Material Point Method
Numerical approaches based on Lagrangian mechanics, particularly using the finite element method, dominate the analysis of solid mechanics problems. However there are issues with mesh-based Lagrangian approaches for problems involving very large deformation in that the discretisation used to analyse the physical problem becomes distorted leading to inaccurate results and, in extreme cases, eventual breakdown of the numerics due to element inversion.
The Material Point Method (MPM) is an alternative to pure Lagrangian approaches and is well suited to problems involving very large deformations. The method was developed in the 1990’s by Sulsky et al. [1] as a solid mechanics extension to the FLuid Implicit Particle (FLIP) method [2] which itself was developed from the Particle-In-Cell (PIC) method [3]. In the material point method, equilibrium computations take place on a background grid but the calculations are based on information (mass, volume, stress, state variables, etc.) held at material points that are convected through the background grid as the material deforms. This allows computations to take place on an undistorted background mesh (structured or unstructured) whilst modelling problems involving very large deformations. One way to summarise the material point method is: a finite element method where the integration points (material points) are allowed to move independently of the mesh.

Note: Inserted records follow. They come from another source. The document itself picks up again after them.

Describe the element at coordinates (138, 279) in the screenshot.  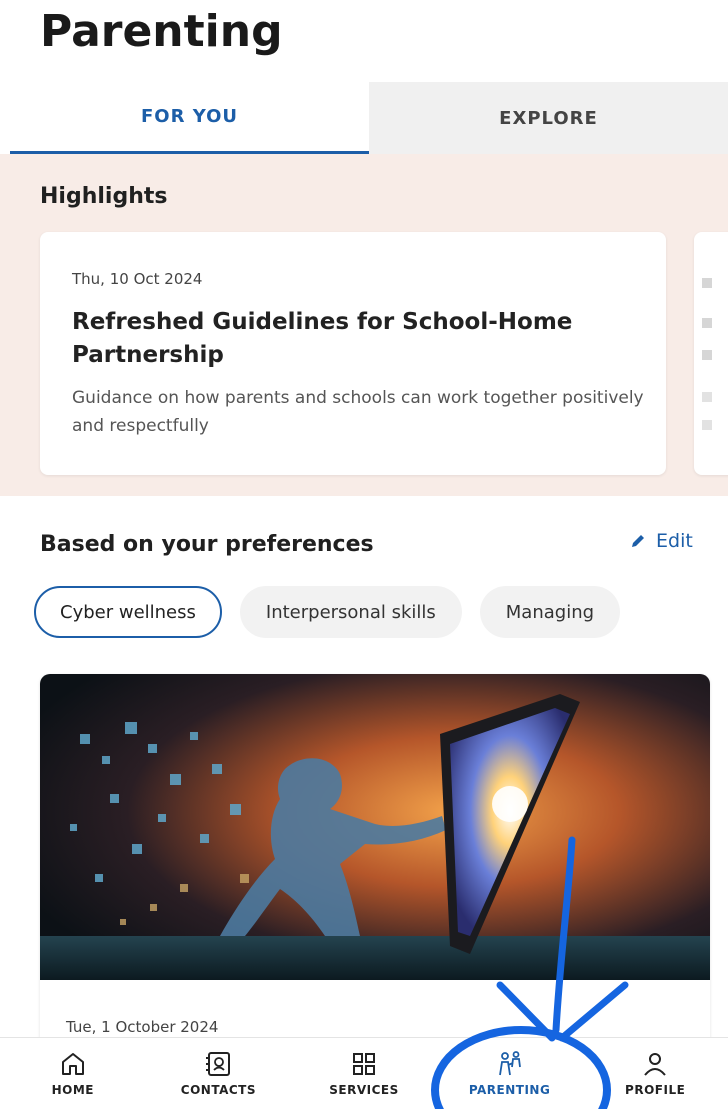
I see `highlight-card-date: Thu, 10 Oct 2024` at that location.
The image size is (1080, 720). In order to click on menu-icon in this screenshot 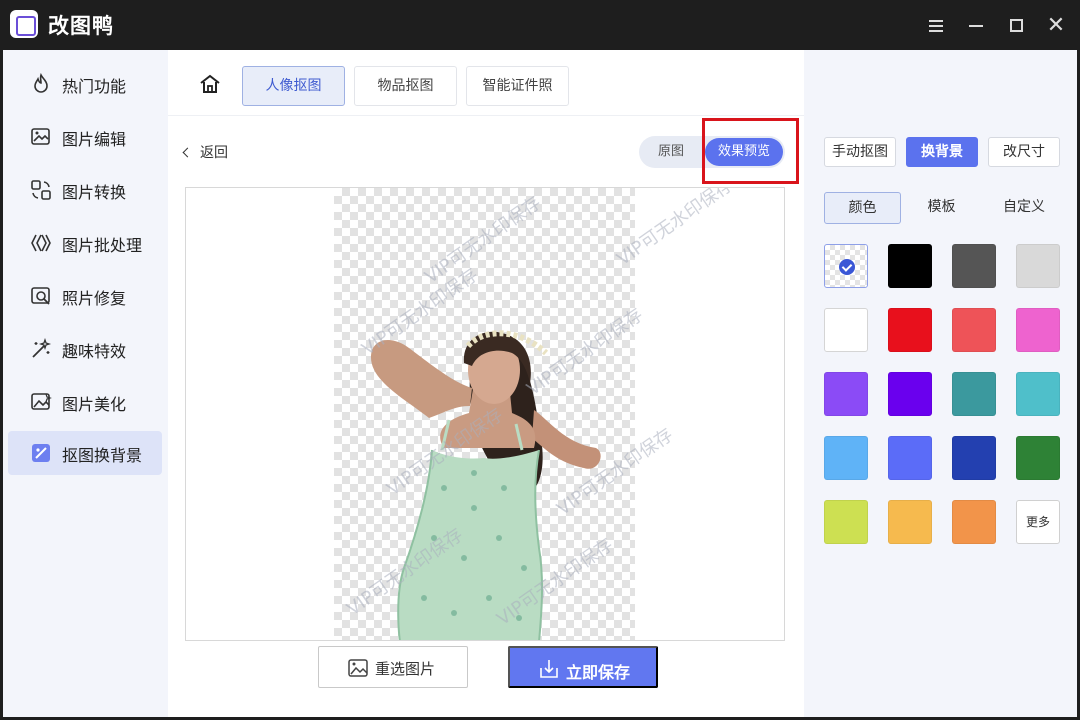, I will do `click(936, 26)`.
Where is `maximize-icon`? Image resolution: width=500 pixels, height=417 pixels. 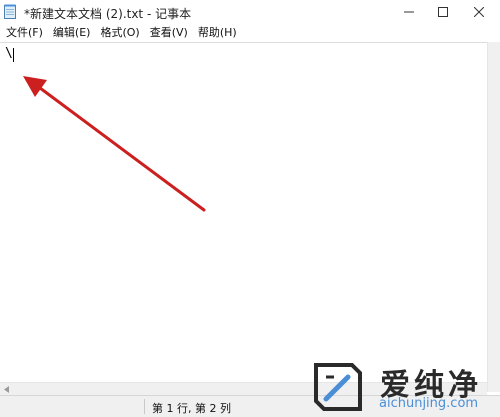
maximize-icon is located at coordinates (443, 12).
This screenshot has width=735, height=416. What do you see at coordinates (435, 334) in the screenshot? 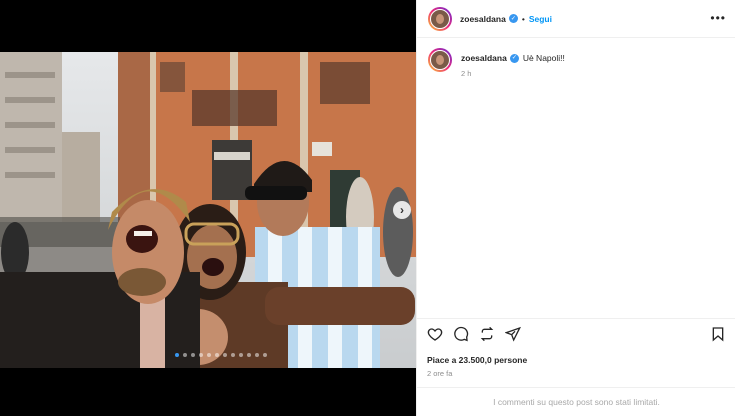
I see `heart-icon` at bounding box center [435, 334].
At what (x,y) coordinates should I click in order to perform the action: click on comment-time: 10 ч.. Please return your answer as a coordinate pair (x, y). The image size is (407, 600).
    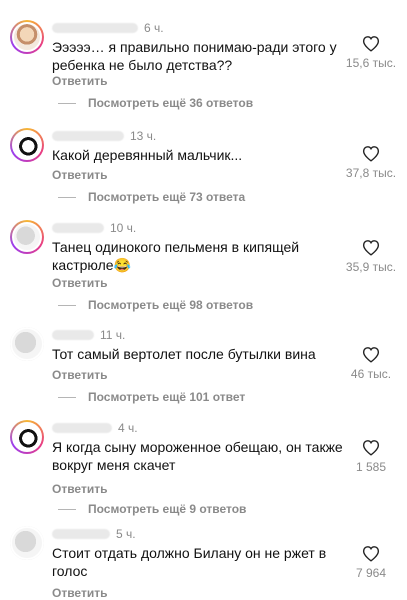
    Looking at the image, I should click on (124, 228).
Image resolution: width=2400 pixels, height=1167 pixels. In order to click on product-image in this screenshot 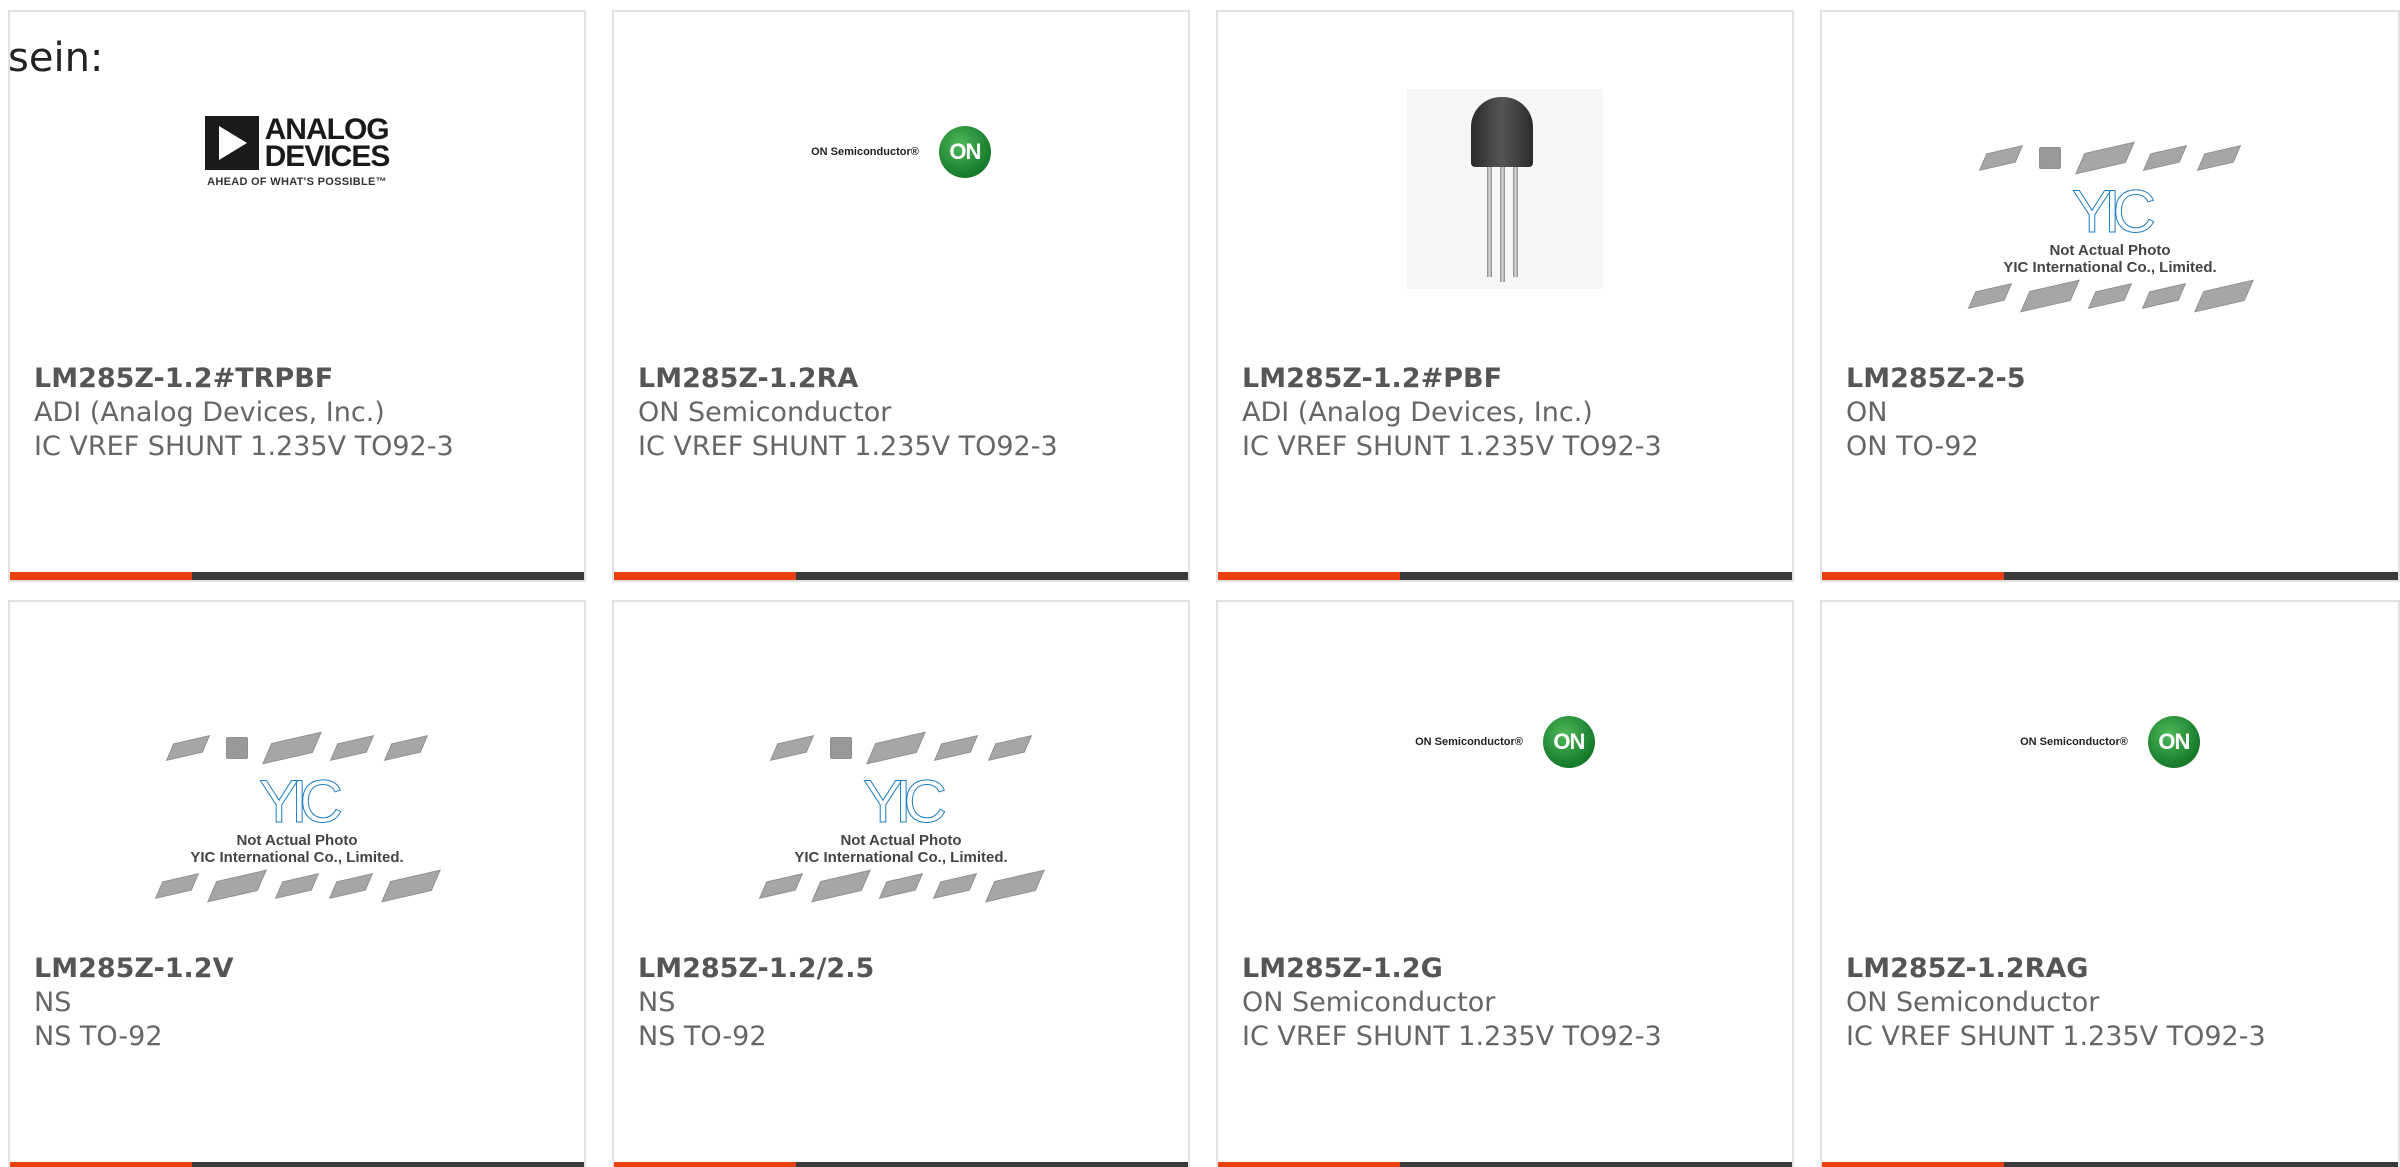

AMPLE, unlike most of the MPM community, adopts an implicit formulation. The key steps in an implicit implementation of the material point method are shown below.
[1] D. Sulsky, Z. Chen, H. Schreyer, A particle method for history-dependent materials, Computer Methods in Applied Mechanics and Engineering 118 (1994) 179–196.
[2] J.U. Brackbill, H.M. Ruppel, FLIP - A method for adaptively zoned, particle-in-cell calculations of fluid flows in two dimensions, Journal of Computational Physics 65 (1986), 314-343.
[3] F. Harlow, The particle-in-cell computing method for fluid dynamics, Methods for Computational Physics 3 (1964).